Ce qui se passe alors, et qui va au-delà
des mots, est très précisément décrit dans cet extrait de la Lettre de Lord Chandos, une magnifique
nouvelle de l'écrivain autrichien Hugo von Hofmannsthal : « Depuis lors, je
mène une existence que vous aurez du mal à concevoir, je le crains, tant elle
se déroule hors de l'esprit, sans une pensée. [.. Il ne m'est pas aisé
d'esquisser pour vous de quoi sont faits ces moments heureux ; les mots une
fois de plus m'abandonnent. Car c'est quelque chose qui ne possède aucun nom et
d'ailleurs ne peut guère en recevoir, cela qui s'annonce à moi dans ces
instants, emplissant comme un vase n'importe quelle apparence de mon entourage
quotidien d'un flot débordant de vie exaltée. Je ne peux attendre que vous me
compreniez sans un exemple et il me faut implorer votre indulgence pour la
puérilité de ces évocations. Un arrosoir, une herse à l'abandon dans un champ,
un chien au soleil, un cimetière misérable, un infirme, une petite maison de
paysan, tout cela peut devenir le réceptacle de mes révélations. Chacun de ces
objets, et mille autres semblables dont un œil ordinaire se détourne avec une
indifférence évidente, peut prendre pour moi soudain, en un moment qu'il n'est
nullement en mon pouvoir de provoquer, un caractère sublime et si émouvant, que
tous les mots, pour le traduire, me paraissent trop pauvres.»

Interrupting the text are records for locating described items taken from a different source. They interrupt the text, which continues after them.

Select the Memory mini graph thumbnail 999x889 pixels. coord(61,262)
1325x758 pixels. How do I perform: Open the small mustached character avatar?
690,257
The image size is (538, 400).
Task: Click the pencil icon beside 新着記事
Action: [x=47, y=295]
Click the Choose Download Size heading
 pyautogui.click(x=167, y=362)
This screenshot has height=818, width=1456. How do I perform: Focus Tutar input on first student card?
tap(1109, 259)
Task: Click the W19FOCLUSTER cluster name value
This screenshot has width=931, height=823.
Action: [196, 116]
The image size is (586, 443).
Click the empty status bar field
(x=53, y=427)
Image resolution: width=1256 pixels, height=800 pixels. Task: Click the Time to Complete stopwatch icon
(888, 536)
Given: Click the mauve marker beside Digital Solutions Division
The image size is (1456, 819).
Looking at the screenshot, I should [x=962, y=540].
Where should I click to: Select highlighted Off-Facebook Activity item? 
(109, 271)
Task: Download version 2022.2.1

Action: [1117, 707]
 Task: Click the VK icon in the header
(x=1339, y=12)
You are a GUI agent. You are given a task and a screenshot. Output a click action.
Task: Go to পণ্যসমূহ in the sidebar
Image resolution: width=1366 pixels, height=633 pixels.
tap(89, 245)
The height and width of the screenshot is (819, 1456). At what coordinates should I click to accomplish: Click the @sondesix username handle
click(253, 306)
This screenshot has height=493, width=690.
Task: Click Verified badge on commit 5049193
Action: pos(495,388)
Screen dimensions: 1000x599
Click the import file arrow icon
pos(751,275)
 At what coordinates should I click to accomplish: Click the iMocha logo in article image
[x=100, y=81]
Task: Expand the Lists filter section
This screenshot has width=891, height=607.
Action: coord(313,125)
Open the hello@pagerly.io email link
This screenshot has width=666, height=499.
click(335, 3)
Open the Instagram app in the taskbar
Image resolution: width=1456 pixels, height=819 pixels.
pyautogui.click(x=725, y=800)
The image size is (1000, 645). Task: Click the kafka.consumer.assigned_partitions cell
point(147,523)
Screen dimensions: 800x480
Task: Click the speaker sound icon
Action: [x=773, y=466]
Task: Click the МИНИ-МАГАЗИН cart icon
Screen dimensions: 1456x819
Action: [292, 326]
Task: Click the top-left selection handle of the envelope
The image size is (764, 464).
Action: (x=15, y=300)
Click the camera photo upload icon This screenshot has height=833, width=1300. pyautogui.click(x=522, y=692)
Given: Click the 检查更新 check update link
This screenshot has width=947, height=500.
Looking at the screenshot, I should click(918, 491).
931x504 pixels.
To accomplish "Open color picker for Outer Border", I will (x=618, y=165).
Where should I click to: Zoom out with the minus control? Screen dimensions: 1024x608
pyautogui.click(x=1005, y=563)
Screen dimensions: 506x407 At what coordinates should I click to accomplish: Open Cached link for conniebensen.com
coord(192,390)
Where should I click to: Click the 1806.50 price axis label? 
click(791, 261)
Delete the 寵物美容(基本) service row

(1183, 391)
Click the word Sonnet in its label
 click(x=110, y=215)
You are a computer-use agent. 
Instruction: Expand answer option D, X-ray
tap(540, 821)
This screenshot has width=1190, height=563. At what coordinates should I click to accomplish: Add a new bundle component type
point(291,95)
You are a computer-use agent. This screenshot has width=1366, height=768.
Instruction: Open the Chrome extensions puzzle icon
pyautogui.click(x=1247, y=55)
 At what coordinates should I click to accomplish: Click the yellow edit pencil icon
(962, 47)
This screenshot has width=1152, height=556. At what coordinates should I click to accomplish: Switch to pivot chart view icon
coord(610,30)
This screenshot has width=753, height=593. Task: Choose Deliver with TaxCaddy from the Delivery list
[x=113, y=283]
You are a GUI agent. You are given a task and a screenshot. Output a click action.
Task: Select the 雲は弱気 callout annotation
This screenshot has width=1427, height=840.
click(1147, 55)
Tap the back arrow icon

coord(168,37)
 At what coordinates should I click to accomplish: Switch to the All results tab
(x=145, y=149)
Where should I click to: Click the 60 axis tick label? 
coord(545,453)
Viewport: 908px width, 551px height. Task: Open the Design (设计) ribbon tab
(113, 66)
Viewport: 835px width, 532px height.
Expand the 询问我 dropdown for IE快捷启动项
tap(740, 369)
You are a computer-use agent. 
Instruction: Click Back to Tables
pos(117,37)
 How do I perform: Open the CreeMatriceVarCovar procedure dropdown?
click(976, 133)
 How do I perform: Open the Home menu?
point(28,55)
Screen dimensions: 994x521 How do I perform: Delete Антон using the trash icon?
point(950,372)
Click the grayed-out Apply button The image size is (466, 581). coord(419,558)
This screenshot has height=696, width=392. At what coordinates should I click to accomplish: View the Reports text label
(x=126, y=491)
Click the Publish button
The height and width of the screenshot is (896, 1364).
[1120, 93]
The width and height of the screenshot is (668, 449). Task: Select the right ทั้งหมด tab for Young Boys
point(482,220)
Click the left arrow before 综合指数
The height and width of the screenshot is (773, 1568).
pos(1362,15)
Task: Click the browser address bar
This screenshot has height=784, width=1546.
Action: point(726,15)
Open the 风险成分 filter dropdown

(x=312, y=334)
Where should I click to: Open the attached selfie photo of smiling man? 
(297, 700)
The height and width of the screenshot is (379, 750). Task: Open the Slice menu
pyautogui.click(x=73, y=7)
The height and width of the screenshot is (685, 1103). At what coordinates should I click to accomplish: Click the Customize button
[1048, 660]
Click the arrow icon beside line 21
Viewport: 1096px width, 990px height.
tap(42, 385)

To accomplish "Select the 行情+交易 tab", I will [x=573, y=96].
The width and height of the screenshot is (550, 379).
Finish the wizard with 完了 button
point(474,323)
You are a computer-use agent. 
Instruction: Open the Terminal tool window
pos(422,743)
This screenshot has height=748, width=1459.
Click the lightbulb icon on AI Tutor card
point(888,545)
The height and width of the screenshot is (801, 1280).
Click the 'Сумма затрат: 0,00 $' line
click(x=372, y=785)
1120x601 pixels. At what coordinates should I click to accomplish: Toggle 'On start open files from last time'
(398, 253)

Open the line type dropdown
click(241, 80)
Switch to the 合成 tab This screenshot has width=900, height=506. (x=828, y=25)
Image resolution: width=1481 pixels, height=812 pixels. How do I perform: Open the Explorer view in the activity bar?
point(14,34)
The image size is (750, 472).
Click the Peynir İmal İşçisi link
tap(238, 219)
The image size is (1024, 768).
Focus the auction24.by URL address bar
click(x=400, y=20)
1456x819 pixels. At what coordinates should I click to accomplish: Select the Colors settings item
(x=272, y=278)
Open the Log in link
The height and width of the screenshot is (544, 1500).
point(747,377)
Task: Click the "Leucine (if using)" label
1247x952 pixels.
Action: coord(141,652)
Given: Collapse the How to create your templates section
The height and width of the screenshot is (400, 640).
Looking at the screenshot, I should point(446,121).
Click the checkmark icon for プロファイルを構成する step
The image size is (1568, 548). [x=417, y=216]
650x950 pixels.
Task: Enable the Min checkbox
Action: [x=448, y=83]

« La pleine conscience ne réagit pas à
ce qu'elle voit. Elle voit, simplement, et elle comprend sans mots », disait un
maître bouddhiste. Les mots peuvent nous aider immensément, à certains moments
: nommer une douleur ou une joie peut nous permettre de mieux supporter,
surmonter, comprendre, savourer. Mais parfois ils ne peuvent rien pour nous,
pour exprimer la complexité de ce que nous éprouvons ; ils peuvent même
entraver, falsifier, gâcher notre expérience. Il y a des moments où mieux vaut
ne rien dire. Il faut alors accepter de traverser la réalité différemment :
ressentir, éprouver. On parle parfois ainsi de « conscience immergée » pour
décrire cet état très particulier de notre esprit lorsqu'il est intensément
absorbé, mais sans production de pensée volontaire, lorsqu'il est juste dans l'expérience.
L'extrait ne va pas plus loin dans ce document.